WORK REQUIRED: Please repeat the entries word for word and keep the images out.

EXCERPTED RECORDS:
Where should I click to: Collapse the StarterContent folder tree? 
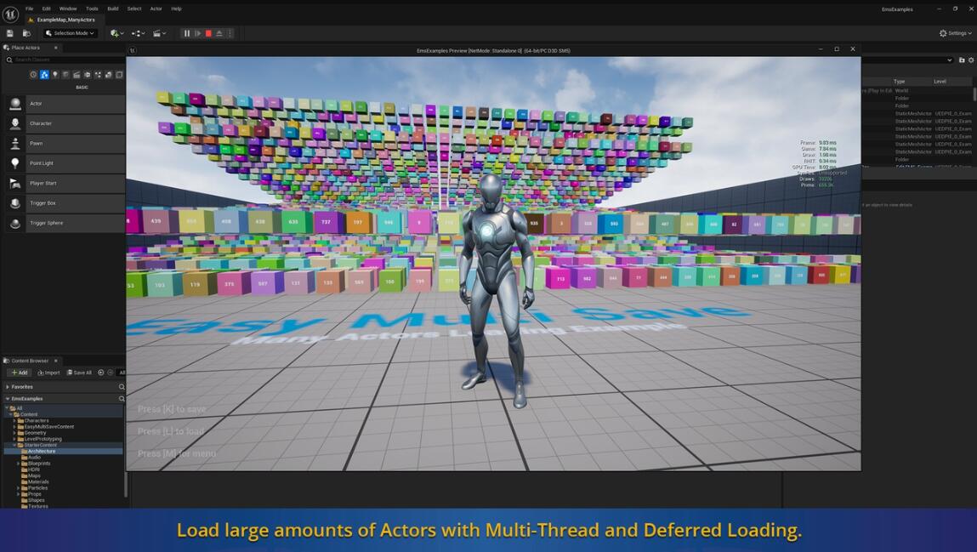pos(14,445)
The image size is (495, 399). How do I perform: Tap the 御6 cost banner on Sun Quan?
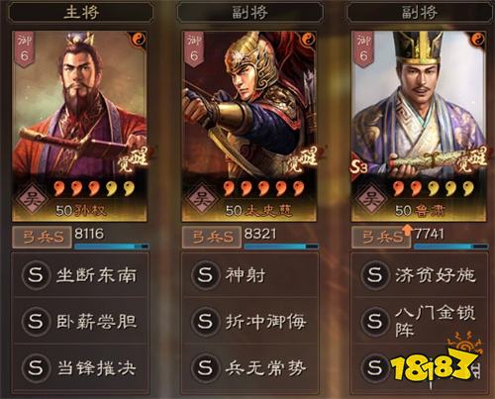click(25, 50)
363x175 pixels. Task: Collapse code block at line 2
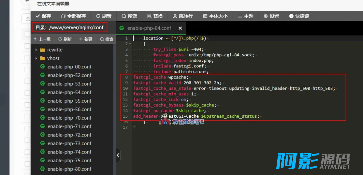pos(129,44)
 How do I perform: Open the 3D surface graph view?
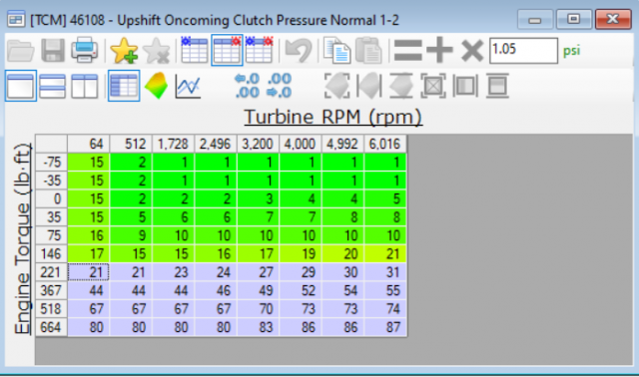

ANSWER BOX:
Where should I click to: Collapse the StarterContent folder tree? 
pos(14,445)
The image size is (495, 399). How do I perform: Tap the 御6 cost banner on Sun Quan?
click(25, 50)
363x175 pixels. Task: Collapse code block at line 2
pos(129,44)
 How do I perform: Open the 3D surface graph view?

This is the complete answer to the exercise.